Solomon draws attention to the online labors of one William M. Connolley, a Green Party activist and software engineer in Britain. Starting in February 2003, Connolley set to work on the Wikipedia site.  I continue with a two-paragraph direct quote from Mr. Solomon's article:

[Connolley] rewrote Wikipedia's articles on global warming, on the greenhouse effect, on the instrumental temperature record, on the urban heat island, on climate models, on global cooling. On Feb. 14, he began to erase the Little Ice Age; on Aug. 11, the Medieval Warm Period. In October, he turned his attention to the hockey stick graph. He rewrote articles on the politics of global warming and on the scientists who were skeptical of the band [of climatologist activists]. Richard Lindzen and Fred Singer, two of the world's most distinguished climate scientists, were among his early targets, followed by others that the band [of activists] especially hated, such as Willie Soon and Sallie Baliunas of the Harvard-Smithsonian Center for Astrophysics, authorities on the Medieval Warm Period.

All told, Connolley created or rewrote 5,428 unique Wikipedia articles. His control over Wikipedia was greater still, however, through the role he obtained at Wikipedia as a website administrator, which allowed him to act with virtual impunity. When Connolley didn't like the subject of a certain article, he removed it -- more than 500 articles of various descriptions disappeared at his hand. When he disapproved of the arguments that others were making, he often had them barred -- over 2,000 Wikipedia contributors who ran afoul of him found themselves blocked from making further contributions. Acolytes whose writing conformed to Connolley's global warming views, in contrast, were rewarded with Wikipedia's blessings. In these ways, Connolley turned Wikipedia into the missionary wing of the global warming movement. ....

Online replies to this article included the following, appearing about 24 hours after Solomon's article went on line:

Recently, the Wikipedia Arbitration Committee determined that "William M. Connolley has, on a number of occasions misused his administrator tools by acting while involved" and, as a consequence, "William M. Connolley's administrative privileges are revoked."

[Link: en.wikipedia.org/.../Abd-William_M._Connolley]

But three days later, on December 23, a follow-up article by Solomon said this:

How do Connolley and his co-conspirators exercise control? Take Wikipedia's page for Medieval Warm Period, as an example. In the three days following my column's appearance, this page alone was changed some 50 times in battles between Connolley's crew and those who want a fair presentation of history.

So he is still at it, apparently. Connolley has for years been involved with a website called RealClimate.org.
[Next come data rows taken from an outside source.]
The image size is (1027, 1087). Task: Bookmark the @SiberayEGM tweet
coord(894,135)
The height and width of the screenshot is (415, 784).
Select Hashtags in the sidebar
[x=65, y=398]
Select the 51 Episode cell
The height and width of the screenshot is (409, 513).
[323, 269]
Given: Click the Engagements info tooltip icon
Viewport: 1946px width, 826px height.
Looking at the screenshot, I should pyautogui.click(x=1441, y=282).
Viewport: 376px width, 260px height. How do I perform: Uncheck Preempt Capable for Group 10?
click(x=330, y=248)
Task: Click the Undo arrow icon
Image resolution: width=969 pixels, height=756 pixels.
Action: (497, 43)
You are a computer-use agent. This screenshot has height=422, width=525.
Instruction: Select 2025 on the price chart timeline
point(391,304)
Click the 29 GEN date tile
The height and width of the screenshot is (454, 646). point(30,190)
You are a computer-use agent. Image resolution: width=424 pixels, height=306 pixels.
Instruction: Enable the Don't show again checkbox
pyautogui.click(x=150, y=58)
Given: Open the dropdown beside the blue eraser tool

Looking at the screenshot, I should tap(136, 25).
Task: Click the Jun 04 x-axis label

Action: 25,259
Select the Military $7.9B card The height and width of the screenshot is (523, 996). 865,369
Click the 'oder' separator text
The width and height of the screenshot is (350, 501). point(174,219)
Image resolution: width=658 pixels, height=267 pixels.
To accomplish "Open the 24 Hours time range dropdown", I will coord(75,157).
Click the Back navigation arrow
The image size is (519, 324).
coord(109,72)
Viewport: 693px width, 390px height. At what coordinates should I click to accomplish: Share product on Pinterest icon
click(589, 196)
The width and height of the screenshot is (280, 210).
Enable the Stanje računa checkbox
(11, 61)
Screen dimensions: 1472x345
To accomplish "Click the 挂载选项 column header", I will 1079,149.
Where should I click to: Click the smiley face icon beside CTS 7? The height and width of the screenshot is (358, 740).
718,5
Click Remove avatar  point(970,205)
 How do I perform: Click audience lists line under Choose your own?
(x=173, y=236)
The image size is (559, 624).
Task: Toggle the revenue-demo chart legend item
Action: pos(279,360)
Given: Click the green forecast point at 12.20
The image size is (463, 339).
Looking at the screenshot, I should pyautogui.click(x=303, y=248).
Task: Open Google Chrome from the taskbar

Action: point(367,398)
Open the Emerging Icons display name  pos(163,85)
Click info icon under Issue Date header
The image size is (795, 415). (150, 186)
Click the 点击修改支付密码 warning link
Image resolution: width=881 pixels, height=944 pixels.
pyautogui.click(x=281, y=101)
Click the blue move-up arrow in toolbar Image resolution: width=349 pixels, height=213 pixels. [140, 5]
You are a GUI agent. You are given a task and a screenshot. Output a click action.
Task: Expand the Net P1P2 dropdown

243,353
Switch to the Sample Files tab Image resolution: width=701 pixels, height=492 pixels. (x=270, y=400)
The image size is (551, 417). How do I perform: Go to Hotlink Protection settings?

It broadcasts the views of a group of warmist ideologues, otherwise known as "working climate scientists."  (Among them is Penn State's Michael Mann, the inventor of the "hockey stick.") My guess is that even if Connolley's Wiki privileges have been revoked, his RealClimate allies continue to labor on his behalf.

Wikipedia, like a good number of liberal ideas, had an admirable goal. The notion was that each new contributor would add a little more new knowledge to the items, things discovered as time went by or new research came along or even if someone with difference experience added to the pot of knowledge. Conceptually that’s a fine idea...like from each according to his ability, to each according to his need.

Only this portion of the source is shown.